Problem requirements = Output exactly the lines between the line that contains "[Instagram] (1086, 22)" and the last line of the material, counting both.

Data section =

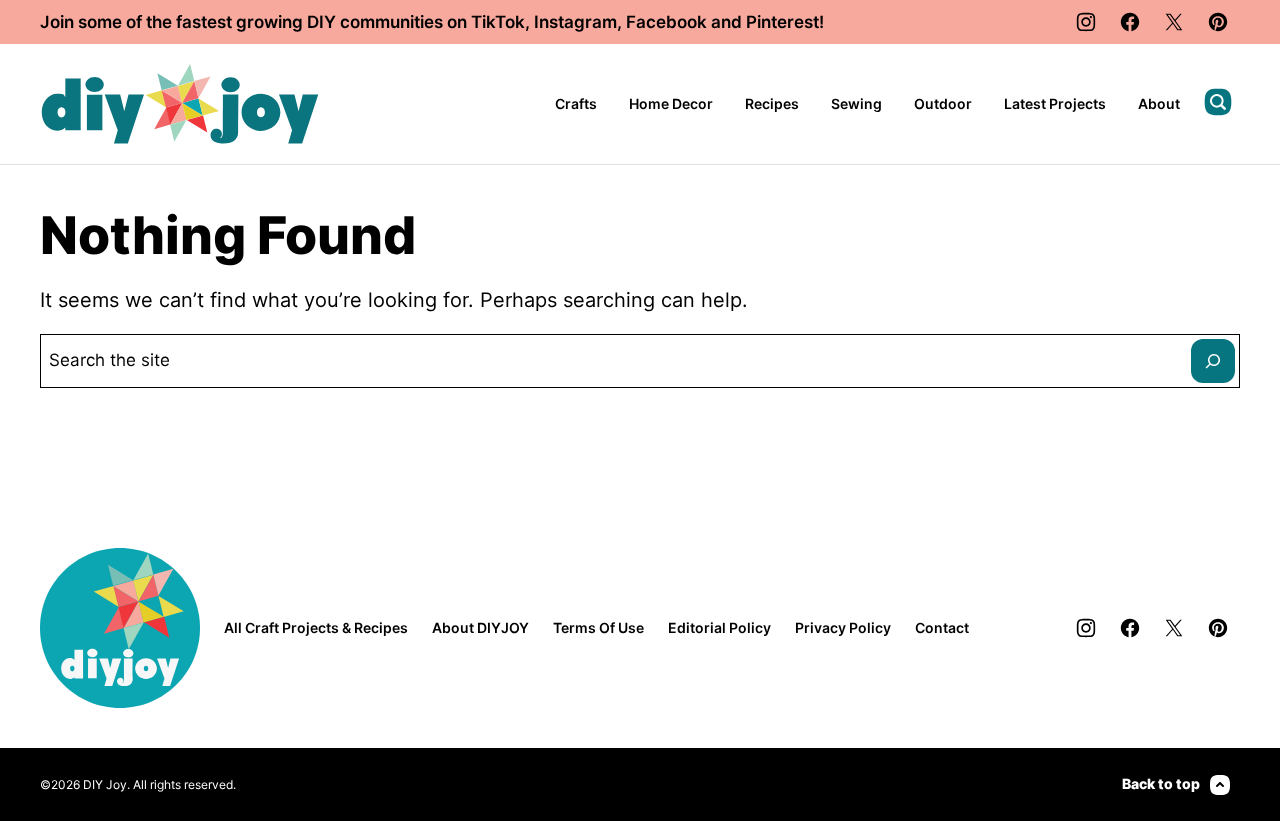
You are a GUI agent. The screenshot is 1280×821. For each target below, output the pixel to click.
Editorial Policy (719, 627)
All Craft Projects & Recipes (316, 627)
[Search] (1218, 102)
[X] (1174, 22)
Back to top (1161, 783)
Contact (942, 627)
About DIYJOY (480, 627)
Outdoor (943, 103)
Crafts (576, 103)
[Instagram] (1086, 22)
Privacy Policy (843, 627)
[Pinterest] (1218, 22)
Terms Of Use (598, 627)
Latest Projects (1055, 103)
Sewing (856, 103)
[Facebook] (1130, 22)
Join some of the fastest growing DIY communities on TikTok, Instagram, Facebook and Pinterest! (432, 22)
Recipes (772, 103)
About (1159, 103)
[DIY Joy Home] (180, 104)
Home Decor (671, 103)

Finished task =
[Instagram] (1086, 22)
Privacy Policy (843, 627)
[Pinterest] (1218, 22)
Terms Of Use (598, 627)
Latest Projects (1055, 103)
Sewing (856, 103)
[Facebook] (1130, 22)
Join some of the fastest growing DIY communities on TikTok, Instagram, Facebook and Pinterest! (432, 22)
Recipes (772, 103)
About (1159, 103)
[DIY Joy Home] (180, 104)
Home Decor (671, 103)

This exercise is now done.